Think about the latest craze about wearables. Our heart
rates, respirations, movements are being monitored and stored in some digital
universe for retrieval later by us or someone else all the time. There are methods
measuring the measures that measure our progress or lack thereof. There is a
constant cacophony of “talking heads” on television that it is a must for the
21st Century being to make certain that each step is quantified, each wink immortalized, each view in the mirror, mirrored to the world and each thought expressed. The
makers of the wearables are eager to have you buy the latest greatest gizmo and
attach it to your limb, body, ear or eye in the hopes of gathering data about the “pathetic’
populace that is so out of touch with itself in staying healthy. In so doing
they are tethering us into this virtual world of electronic emptiness.
I wonder…
What did the older generations do?
Really what did they do?
Asking a 90 year old and his response is simple. “We played
stick ball in the streets and our elders watched from the sidelines keeping a
watchful eye on traffic.” He added, “”We played football with a stuffed toy, or
jumped in a brook nearby to cool down.”
Really?
“Yes and we were as thin as rails.” I could throw a stick
like a javelin, hurl a ball as a hammer throw and swim like a fish in a lake.
Yes we did all that and more!” He closes his eyes to the present in search of a
distant but a pleasing past.
Now we have a constant flow of gadgets and gizmos galore
that a 3 year-old can expertly navigate to the latest You-Tube video of Disney
character in under ten seconds and there sit with eyes staring at the flicker
of the screen, mesmerized by the limits of time during which the adult seeks refuge in their virtual world transgressions.
Is the progress we seek that is around us today, the
progress we sought in days past? Apparently it is, after all we are here. The
verse has changed.
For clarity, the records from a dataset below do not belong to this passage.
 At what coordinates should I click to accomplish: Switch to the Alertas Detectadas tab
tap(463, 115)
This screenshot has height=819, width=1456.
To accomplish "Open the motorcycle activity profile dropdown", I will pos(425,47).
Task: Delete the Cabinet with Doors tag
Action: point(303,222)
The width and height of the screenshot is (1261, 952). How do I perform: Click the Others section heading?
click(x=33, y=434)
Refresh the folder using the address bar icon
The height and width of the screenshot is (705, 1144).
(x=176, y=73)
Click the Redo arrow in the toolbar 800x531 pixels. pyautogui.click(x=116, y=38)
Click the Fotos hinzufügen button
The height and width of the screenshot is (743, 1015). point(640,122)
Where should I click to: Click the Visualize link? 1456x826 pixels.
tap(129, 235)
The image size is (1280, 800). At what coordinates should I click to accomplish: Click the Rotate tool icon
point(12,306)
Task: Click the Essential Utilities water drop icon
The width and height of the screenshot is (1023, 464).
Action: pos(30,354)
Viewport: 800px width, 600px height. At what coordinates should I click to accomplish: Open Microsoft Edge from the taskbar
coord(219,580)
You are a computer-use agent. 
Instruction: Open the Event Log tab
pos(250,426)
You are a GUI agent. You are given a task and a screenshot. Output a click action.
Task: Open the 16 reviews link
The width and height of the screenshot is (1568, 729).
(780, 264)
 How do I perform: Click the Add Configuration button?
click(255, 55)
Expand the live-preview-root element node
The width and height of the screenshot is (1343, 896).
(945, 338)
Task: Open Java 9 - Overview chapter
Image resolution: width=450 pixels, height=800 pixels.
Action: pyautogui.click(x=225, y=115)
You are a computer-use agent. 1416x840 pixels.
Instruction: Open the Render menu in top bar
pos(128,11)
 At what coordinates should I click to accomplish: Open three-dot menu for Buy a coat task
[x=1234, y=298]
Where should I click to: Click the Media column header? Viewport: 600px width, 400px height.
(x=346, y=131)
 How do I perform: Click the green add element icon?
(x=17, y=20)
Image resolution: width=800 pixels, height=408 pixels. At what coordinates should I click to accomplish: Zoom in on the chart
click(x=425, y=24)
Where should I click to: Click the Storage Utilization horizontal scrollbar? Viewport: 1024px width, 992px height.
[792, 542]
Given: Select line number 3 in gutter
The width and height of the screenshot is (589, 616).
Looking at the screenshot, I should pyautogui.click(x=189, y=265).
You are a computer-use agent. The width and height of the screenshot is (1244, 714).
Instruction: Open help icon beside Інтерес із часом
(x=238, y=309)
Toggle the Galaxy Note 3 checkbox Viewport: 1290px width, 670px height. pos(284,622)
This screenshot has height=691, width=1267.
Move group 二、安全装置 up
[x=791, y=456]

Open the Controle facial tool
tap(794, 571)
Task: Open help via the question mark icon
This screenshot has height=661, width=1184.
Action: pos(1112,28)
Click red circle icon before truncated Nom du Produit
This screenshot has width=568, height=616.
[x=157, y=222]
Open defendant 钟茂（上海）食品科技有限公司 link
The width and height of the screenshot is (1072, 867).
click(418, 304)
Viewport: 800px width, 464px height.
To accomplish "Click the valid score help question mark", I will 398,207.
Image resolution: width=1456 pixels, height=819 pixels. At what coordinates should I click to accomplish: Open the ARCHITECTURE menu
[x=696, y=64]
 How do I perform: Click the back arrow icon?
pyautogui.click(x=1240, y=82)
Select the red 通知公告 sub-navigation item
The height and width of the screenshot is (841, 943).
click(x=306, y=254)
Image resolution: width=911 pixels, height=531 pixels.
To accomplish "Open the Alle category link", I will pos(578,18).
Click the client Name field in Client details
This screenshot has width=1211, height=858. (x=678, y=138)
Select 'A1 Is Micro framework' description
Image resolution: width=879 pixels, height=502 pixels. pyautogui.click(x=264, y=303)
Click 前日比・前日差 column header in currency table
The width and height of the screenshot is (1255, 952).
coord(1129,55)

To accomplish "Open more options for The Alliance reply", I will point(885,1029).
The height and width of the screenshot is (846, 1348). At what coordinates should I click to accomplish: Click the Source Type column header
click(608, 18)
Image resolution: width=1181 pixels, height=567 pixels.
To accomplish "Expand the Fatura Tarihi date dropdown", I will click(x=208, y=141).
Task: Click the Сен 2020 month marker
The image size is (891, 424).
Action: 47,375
Maybe it needs a revision?
Asking a 20 year old and her response is simpler. “Umm…” as
her eyes are glazed over by the flicker of her computer screen.
We want connections, we want to be liked for all the selfish
reasons, we want to have a constant wave of onlookers that give “thumbs up” and
a one word response of “Great, Brilliant, Excellent,” or the implied sentiment
thru, “LOL, LMAO or some other contrived messaging that appeals to the vacuous nature
of such connections.” We fear direct contact for fear of appearing stupid, or
quiet or humble. We fear our real life persona might not hold up the candle to
the digital persona we have crafted. And we are constantly in the narcissistic jungle of “how
much and how many” virtual beings we have. Whereas taking a "selfie" is an immediacy for gratification, drawing a sketch is losing oneself on the road less traveled, which brings with it unimaginable happiness and satisfaction.
Maybe it is time to recognize that measuring, messaging and
living in the digitally archived virtual world is not the real reality. It
limits activity, which limits the fecundity of the brain and makes us all
lethargic. This virtual existence damages our real connections, isolates us
into compartments and groups and cabals that function to self-glorify. It makes
for an under-nourished mind, a weaker thought and a “followers” instinct-a drone, rather
than a leader’s virtue.
Maybe we should learn to “feel” the touch, “hear” the angst of
another being and “see” the wonder in someone’s eyes. And from there gather
what is and what needs to be.
Maybe it is time to power down the wearables. Shut the flicker
on the screen. Stop looking at the digital world for a response and move into
existential reality.
Maybe it is time to say, “FUGGADABOUTIT!”
And maybe it is time to say, “HELLO!”
.....Rather than just write it an be governed by "Morons," Peter Drucker's term for computers.